The conservatives who sold this vision promised it would lead to a new prosperity for all. They were wrong about that, of course. Since 1980, the U.S. has become a grim outlier on many indicators of human well-being. But the conservatives were right that overhauling the country’s economic policy was possible.
This history does not suggest that the political system is hopelessly broken. It instead suggests that the U.S. doesn’t have a broadly prosperous economy largely because the country has no mass movement organized around the goal of lifting living standards for the middle class and the poor. If such a movement existed, it might well succeed. It has before.
The central lesson I took from immersing myself in the past century of the American economy is that it can change, sometimes much more quickly than people expect. When it has changed in a major way, it often has been because Americans have used the political system to change it. The future can be different from the past.
(You can read more about the book here.)
The Latest in Israel
Hamas released two more hostages, Israeli women aged 79 and 85 whose husbands remain captive. The older of the two said she was held in a tunnel but given medical care and hygiene products, the BBC reports.
Emmanuel Macron, France’s president, arrived in Israel. He is expected to push for the release of more hostages and aid to Gaza.
Israeli officials showed raw footage from Hamas’s Oct. 7 attack to a group of reporters, including images of bloodied corpses in a bedroom, brutalized young women and soldiers without heads.
The Latest in Gaza
While Israel delays its ground invasion, it continues to attack from the sky. Israeli officials said the military had hit more than 400 targets in the past 24 hours.
The Hamas-run health ministry in Gaza says more than 5,000 people have been killed there since the start of the war. The Times could not verify the total.
The aid convoys entering southern Gaza include emergency delivery kits for pregnant women who will likely give birth on their own as hospitals shut down.
U.S. officials are concerned that Israel has not sufficiently prepared for a ground war in Gaza, where Hamas maintains intricate tunnel networks under densely populated areas.
House Republicans heard privately from eight candidates for speaker and a ninth dropped out. They plan to pick a nominee today.
All but two of the candidates — Tom Emmer and Austin Scott — objected to certifying President Biden’s 2020 win.
Jim Jordan’s bid for speaker failed, but anti-establishment outsiders like him appear close to becoming the dominant Republican faction in the House, Nate Cohn explains.
Senator Robert Menendez, a New Jersey Democrat, pleaded not guilty to a charge that he plotted to act as an agent of Egypt.

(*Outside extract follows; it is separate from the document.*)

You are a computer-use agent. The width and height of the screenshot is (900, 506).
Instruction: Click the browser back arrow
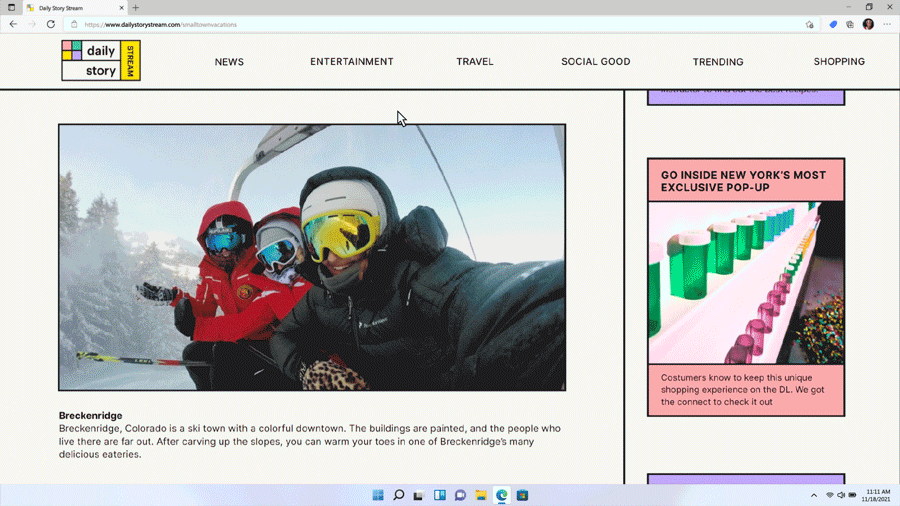coord(13,24)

Teachers want to give their students high letter grades out of kindness. But tougher grading helps them improve in the long run, Tim Donahue argues.
Here are columns by Nicholas Kristof on Gazan children and Michelle Goldberg on Palestinian authors.
Health: It’s the season of pumpkin flavor everything. But is pumpkin actually good for you?
Call that crazy? She made a TikTok video about pesto. It inspired people to spill their secrets.
Walkout: Women in Iceland are taking the day off to protest gender inequality.
Lives Lived: The historian Natalie Zemon Davis wrote about peasants, unsung women and Martin Guerre, a 16th-century village impostor recalled in a 1982 movie. She died at 94.
World Series bound: The Texas Rangers crushed their in-state rivals, the Houston Astros, 11-4, to reach their first World Series in over a decade.
Sondheim’s final note: Shortly before Stephen Sondheim’s death two years ago, he gave a team of collaborators permission to complete his last, unfinished musical. The show, “Here We Are,” premiered this week in New York, and it’s a worthy send-off for Sondheim’s career, the Times critic Jesse Green writes. The surrealist story, inspired by two Luis Buñuel films, finds a group of obnoxious high-society types searching for an elusive meal. “It is never less than a pleasure to watch as it confidently polishes and embraces its illogic,” Jesse writes.